And A Bow Completes The Picture: The Silent Film “It” – A Movie Review
I am inspired by the success of The Artist to write about an even better silent film–1927′s It.
The title refers not to a sci-fi creature but to that dazzling human quality which entices members of the opposite sex, and herein Clara Bow enacts (outstandingly) a comely character with It. She’s a frisky salesgirl who falls for her handsome boss, and vice versa. Because of a misunderstanding, the boss thinks the salesgirl has been non-virginal enough to have given birth to a child and so he spurns her. The Bow character is taken aback by the boss’s failure to give her the benefit of the doubt . . .
Directed by Clarence Badger and an uncredited Josef von Sternberg (why did it need two directors?), it’s a well-made, charming, amusing rom-com and a perfect vehicle for Bow with her wholesome face and killer eyes. It’s very much a girl-in-love role.
Available on DVD.

Another Good Film from France: 2001′s “Alias Betty” – A Movie Review
The plot of Alias Betty (2001) is a bit too good for most screenwriters to have concocted, but not too good for the novelist Ruth Rendell, on whose novel–The Tree of Hands–it is based. A French film by Claude Miller, it concerns a mentally unbalanced woman who kidnaps a little boy in order to make a gift of him to her grieving, now childless grown daughter. What we have here is a person whose suffering drives her to become comfortable with an immoral situation. Several story strands are juggled perfectly; the novel is adroitly adapted. Nothing wrong with the acting either.

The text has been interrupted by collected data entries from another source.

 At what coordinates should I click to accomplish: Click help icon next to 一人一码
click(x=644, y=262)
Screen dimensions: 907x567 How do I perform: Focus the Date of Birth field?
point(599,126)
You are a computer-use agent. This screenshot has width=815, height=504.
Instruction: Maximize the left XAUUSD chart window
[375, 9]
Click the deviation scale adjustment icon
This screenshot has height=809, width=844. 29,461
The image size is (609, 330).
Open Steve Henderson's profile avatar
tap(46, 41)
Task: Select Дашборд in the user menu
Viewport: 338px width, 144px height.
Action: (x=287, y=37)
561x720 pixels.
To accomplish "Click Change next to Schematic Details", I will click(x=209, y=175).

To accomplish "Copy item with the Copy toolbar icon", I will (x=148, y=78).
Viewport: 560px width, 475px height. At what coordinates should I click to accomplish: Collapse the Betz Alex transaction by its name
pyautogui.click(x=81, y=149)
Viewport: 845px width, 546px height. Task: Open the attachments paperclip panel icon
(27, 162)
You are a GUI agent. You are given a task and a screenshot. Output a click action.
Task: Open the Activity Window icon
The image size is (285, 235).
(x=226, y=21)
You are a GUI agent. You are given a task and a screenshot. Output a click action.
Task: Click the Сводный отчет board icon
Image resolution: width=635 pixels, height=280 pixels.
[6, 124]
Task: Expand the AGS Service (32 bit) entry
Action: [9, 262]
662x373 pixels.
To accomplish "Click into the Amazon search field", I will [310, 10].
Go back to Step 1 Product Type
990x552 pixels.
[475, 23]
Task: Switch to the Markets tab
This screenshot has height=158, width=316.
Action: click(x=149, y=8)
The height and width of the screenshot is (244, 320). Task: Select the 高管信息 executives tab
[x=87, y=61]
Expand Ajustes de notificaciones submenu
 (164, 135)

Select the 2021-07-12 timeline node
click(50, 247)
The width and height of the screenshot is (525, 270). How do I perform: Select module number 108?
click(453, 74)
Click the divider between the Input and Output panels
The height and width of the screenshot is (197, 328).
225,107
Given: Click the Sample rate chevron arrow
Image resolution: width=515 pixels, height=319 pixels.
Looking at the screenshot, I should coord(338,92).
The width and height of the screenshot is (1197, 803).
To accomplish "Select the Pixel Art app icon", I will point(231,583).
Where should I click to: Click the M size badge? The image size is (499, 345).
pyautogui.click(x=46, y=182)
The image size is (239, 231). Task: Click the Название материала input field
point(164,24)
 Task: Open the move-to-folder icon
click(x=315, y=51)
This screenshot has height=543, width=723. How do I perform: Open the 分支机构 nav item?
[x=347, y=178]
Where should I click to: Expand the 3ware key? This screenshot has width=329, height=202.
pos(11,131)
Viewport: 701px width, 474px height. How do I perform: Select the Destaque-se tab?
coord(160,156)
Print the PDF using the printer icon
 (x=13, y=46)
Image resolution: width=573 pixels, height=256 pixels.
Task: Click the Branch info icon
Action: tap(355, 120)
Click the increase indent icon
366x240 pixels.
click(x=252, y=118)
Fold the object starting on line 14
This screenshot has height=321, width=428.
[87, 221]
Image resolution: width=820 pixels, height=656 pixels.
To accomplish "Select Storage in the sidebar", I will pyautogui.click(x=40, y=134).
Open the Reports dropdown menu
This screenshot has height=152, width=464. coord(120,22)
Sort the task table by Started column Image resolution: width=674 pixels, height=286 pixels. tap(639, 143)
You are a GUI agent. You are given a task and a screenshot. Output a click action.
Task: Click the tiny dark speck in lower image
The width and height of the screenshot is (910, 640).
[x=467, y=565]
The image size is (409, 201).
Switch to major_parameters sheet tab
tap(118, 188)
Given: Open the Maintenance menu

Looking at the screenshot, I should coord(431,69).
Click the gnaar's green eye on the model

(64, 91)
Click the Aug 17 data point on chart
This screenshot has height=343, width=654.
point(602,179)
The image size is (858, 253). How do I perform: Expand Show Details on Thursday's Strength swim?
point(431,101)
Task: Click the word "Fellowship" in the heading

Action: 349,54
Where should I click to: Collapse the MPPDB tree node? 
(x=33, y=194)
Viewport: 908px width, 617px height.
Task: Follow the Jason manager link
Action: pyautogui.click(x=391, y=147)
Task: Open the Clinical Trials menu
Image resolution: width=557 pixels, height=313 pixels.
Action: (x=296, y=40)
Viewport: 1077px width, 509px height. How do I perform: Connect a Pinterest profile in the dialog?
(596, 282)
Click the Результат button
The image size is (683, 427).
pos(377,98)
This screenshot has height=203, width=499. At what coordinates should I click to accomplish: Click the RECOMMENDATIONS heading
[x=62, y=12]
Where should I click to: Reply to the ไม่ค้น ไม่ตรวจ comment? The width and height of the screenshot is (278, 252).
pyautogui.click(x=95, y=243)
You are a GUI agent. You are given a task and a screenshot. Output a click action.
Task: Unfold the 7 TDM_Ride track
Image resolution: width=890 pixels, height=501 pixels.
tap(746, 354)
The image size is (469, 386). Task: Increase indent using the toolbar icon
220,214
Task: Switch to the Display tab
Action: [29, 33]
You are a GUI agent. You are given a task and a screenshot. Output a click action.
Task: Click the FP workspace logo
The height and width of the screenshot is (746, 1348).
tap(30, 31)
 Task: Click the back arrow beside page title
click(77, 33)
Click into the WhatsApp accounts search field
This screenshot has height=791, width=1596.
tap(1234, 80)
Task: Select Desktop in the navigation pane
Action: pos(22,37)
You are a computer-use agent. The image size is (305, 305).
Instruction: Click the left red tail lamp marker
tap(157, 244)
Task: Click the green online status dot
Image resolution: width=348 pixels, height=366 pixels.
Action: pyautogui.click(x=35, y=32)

Observing “The Artist” – A Movie Review
A mostly silent film made in black and white, The Artist (2011) is a novelty piece which ought to have had a better plot. Its value lies in its details and its cast (Jean Dujardin and Berenice Bejo are as self-assured and winning as it is possible to be). There is another asset too: The Artist is moving.
No, I don’t believe it’s a masterpiece, but I’m glad I saw it.
Written and directed by Michel Hazanavicius.
Visiting “Washington Heights” – A Movie Review
Carlos (Manny Perez) is an aspiring comic-book artist living among many Latinos and some whites in New York City, a locus of crime whereby Carlos is made to face much responsibility. That is to say, his father Eddie (Tomas Milian) gets shot and paralyzed by a robber and Carlos must care for him (temporarily) and run Eddie’s old bodega. Exasperation besets the young Dominican as he dwells with a man–Eddie–who fails to support Carlos’s cartoonist ambitions and was often unfaithful to the dead wife he now says he loved. What’s more, Carlos is having problems with his girlfriend and scarcely treats her properly. Disorder grows; folly never stops.
Washington Heights (2003), by Alfredo de Villa, is small but potent. And humane. Villa’s Washington Heights, a section of Manhattan, is not hellish, just rough and disheartening. Even so, the film demonstrates a failure of nerve by crafting certain troubling realities and then scurrying away from them before the credits roll. Why, after all, does Carlos’s best friend, the white fellow played by Danny Hoch, become a thief and what happens to the guy who perpetrates violence against him? Villa gives the whole thing short shrift. This is very much a young man’s movie–young man-made, I mean. There is little intellectual and artistic maturity behind it.
But it is worthy. Perez is passable, Milian a little more than that. I wonder about Milian’s nuances but not his passion. Hoch is entirely true and Bobby Cannavale is forceful, even unforgettable, as a half-likable punk with money. The DV visuals are fine, and so are Villa’s scenes of bodega business and of tension between Carlos and Maggie the Girlfriend, etc. He’s a talented fimmaker, familiar territory in WH notwithstanding.

“The Class” Redux
Since I am displeased with the review I wrote for the 2008 French film, The Class (or Entre les Murs), I wish to supplant it with the following:
During the Aughts, Laurence Cantet adapted a French novel titled Entre les Murs for the screen. Called in the United States The Class, it’s a gem of a picture, set in a Paris inner-city school, which has no faith whatsoever in multiculturalism and very little in urban public education. The novel was written by the schoolteacher, Francois Begaudeau, who plays the lead role–that of schoolteacher Francois Marin–in this film. Though dedicated, Marin is not nearly as effectual as a pedagogue should be: the school is a multiracial semi-horror. There is constant disrespect and constant egalitarian sensibility. Absurdity involving meetings and student representatives paves the way for Marin’s losing his temper and telling two misbehaving girls, the student reps, that they behave like “skanks.” He never apologizes.
The movie invites us to wonder just what kind of country France will be in the future. The liberalism underlying multiculturalism seems unsustainable. Yes, you can get a student expelled from Marin’s school, but can you get a satisfactory education re-admitted?